TEXTE SOURCE:
========================

Charles de GAULLE
Mémoires de guerre . II l'Unité (Plon . 1956 . 712 pages) pp. 310 à 315 passim
Au cours de la matinée, on me
rapporte que de toute la ville et de toute la banlieue, dans ce Paris qui n'a
plus de métro, ni d'autobus, ni de voitures, d'innombrables piétons sont en
marche. A 3 heures de l'après midi, j'arrive à l'Arc de triomphe. Parodi et Le
Troquer, membres du gouvernement, Bidault et le Conseil national de la
Résistance, Tollet et le Comité parisien de la libération, des officiers généraux
Juin, Koenig, Leclerc, d'Argenlieu, Valin, Bloch Dassault, les préfets :
Flouret et Luizet, le délégué militaire Chaban Delmas, beaucoup de chefs et de
combattants des forces de l'intérieur, se tiennent auprès du tombeau. Je salue
le Régiment du Tchad, rangé en bataille devant l'Arc et dont les officiers et
les soldats, debout sur leurs voitures, me regardent passer devant eux, à
l'Étoile, comme un rêve qui se réalise. Je ranime la flamme. Depuis le 14 juin
1940, nul n'avait pu le faire qu'en présence de l'envahisseur. Puis, je quitte
la, voûte et le terre plein. Les assistants s'écartent. Devant moi, les Champs
Élysées !
Ah ! C'est la mer l Une foule
immense est massée de part et d'autre de la chaussée. Peut être deux millions
d'âmes. Les toits aussi sont noirs de monde. A toutes les fenêtres s'entassent
des groupes compacts, pêle mêle avec des drapeaux. Des grappes humaines sont
accrochées à des échelles, des mâts, des réverbères. Si loin que porte ma vue,
ce n'est qu'une houle vivante, dans le soleil, sous le tricolore.
Je vais à pied. Ce n'est pas
le jour de passer une revue où brillent les armes et sonnent les fanfares. Il
s'agit, aujourd'hui, de rendre à lui même, par le spectacle de sa joie et
l'évidence de sa liberté, un peuple qui fut, hier, écrasé par la défaite et
dispersé par la servitude. Puisque chacun de ceux qui sont là a, dans son
coeur, choisi Charles de Gaulle comme recours de sa peine et symbole de son
espérance, il s'agit qu'il le voie, familier et fraternel, et qu'à cette vue
resplendisse l'unité nationale. Il est vrai que des états majors se demandent
si l'irruption d'engins blindés ennemis ou le passage d'une escadrille jetant
des bombes ou mitraillant le sol ne vont pas décimer cette masse et y déchaîner
la panique. Mais moi, ce soir, je crois à la fortune de la France. Il est vrai
que le service d'ordre craint de ne pouvoir contenir la poussée de la
multitude. Mais je pense, au contraire, que celle ci se disciplinera. Il est
vrai qu'au cortège des compagnons qui ont qualité pour me suivre se joignent,
indûment, des figurants de supplément. Mais ce n'est pas eux qu'on regarde. Il
est vrai, enfin, que moi même n'ai pas le physique, ni le goût, des attitudes
et des gestes qui peuvent flatter l'assistance. Mais je suis sûr qu'elle ne les
attend pas.

========================

CONSIGNE 1: D'après l'extrait des Mémoires de guerre, depuis quelle date personne n'avait-il pu ranimer la flamme qu'en présence de l'envahisseur ?
CONSIGNE 2: Recopiez sans rien changer le passage de l'extrait des Mémoires de guerre qui va de « Ah ! C'est la » à « sous le tricolore. ».

EXTRAITS DE DONNÉES:
========================

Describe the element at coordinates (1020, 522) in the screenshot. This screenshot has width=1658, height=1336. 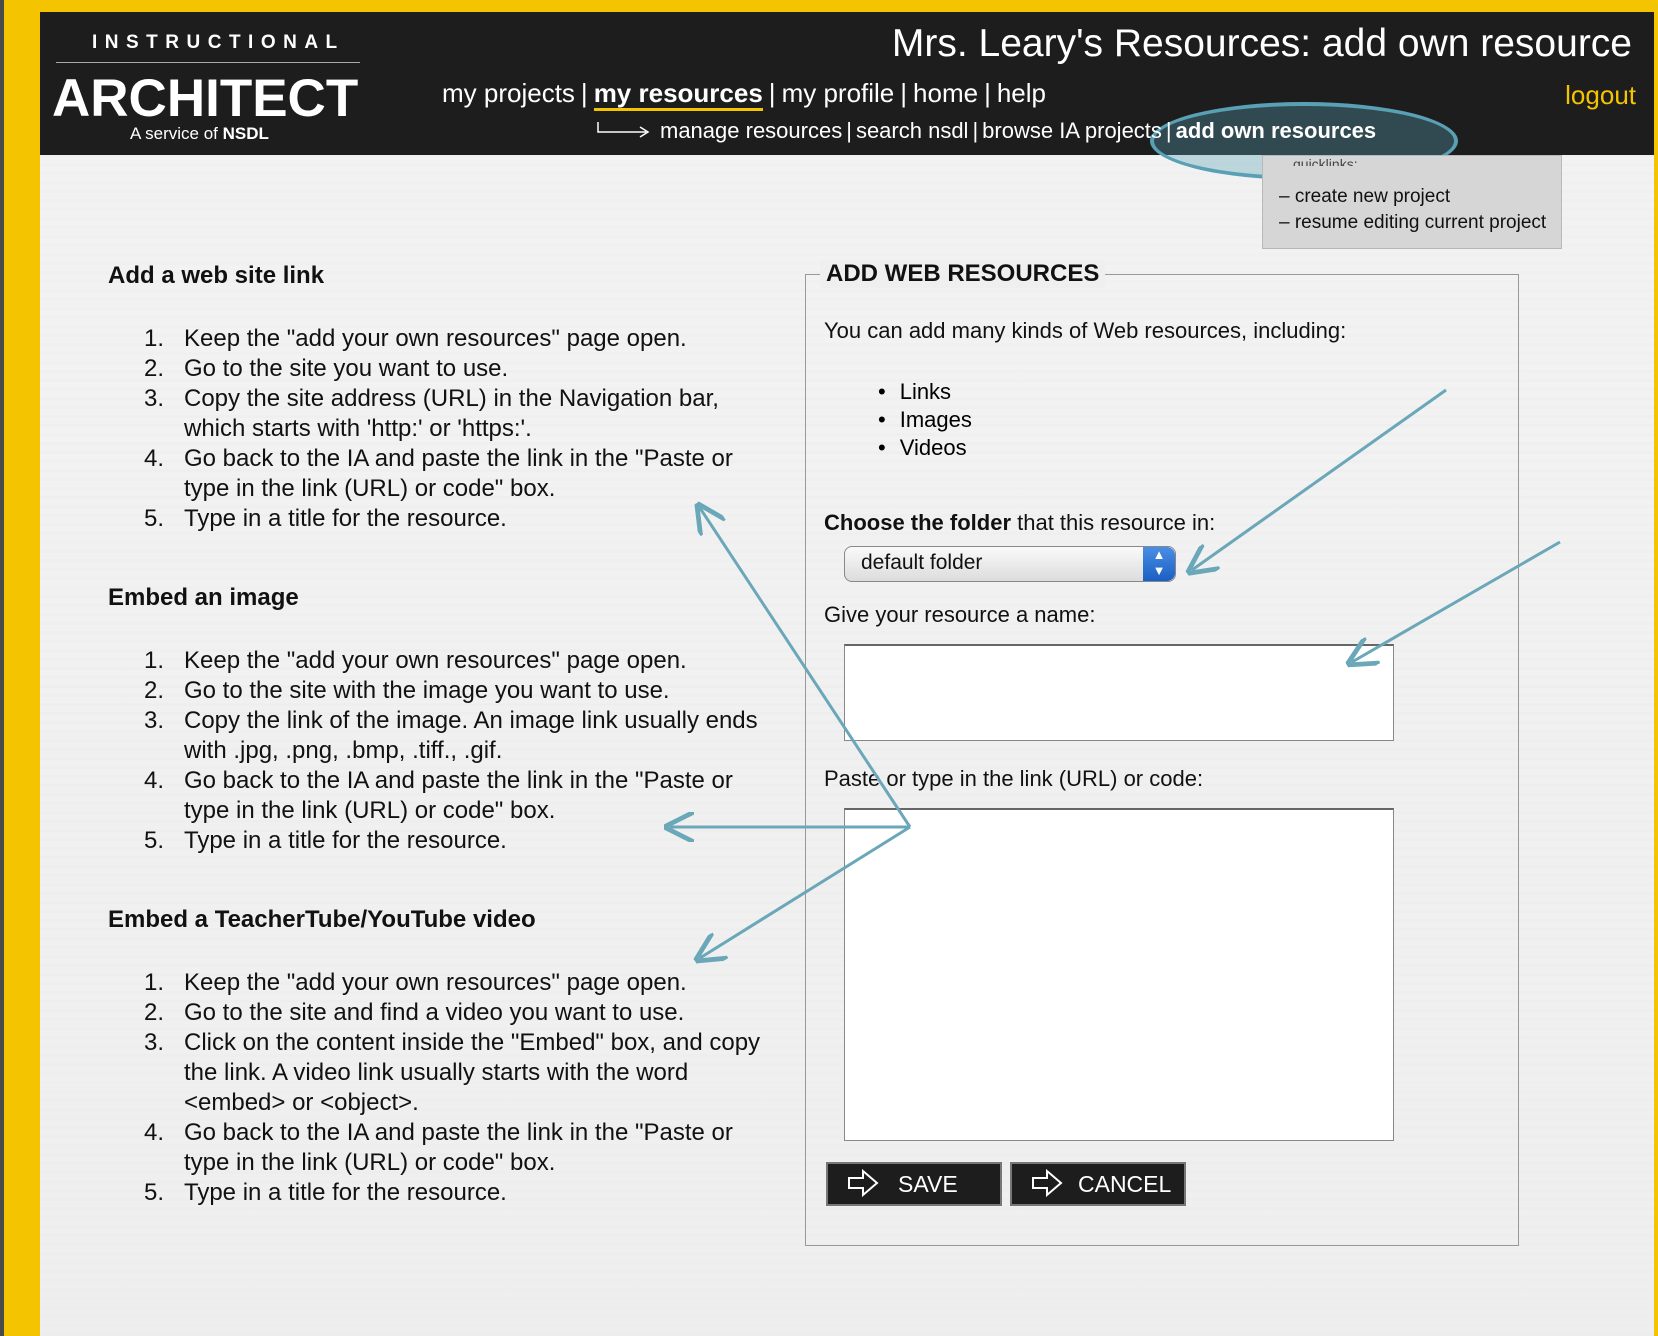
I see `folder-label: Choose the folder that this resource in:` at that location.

========================

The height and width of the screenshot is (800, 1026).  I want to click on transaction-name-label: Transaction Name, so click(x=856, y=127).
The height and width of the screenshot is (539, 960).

========================

CORRIGÉ DÉTAILLÉ 1: Depuis le 14 juin 1940.

CORRIGÉ DÉTAILLÉ 2:
Ah ! C'est la mer l Une foule
immense est massée de part et d'autre de la chaussée. Peut être deux millions
d'âmes. Les toits aussi sont noirs de monde. A toutes les fenêtres s'entassent
des groupes compacts, pêle mêle avec des drapeaux. Des grappes humaines sont
accrochées à des échelles, des mâts, des réverbères. Si loin que porte ma vue,
ce n'est qu'une houle vivante, dans le soleil, sous le tricolore.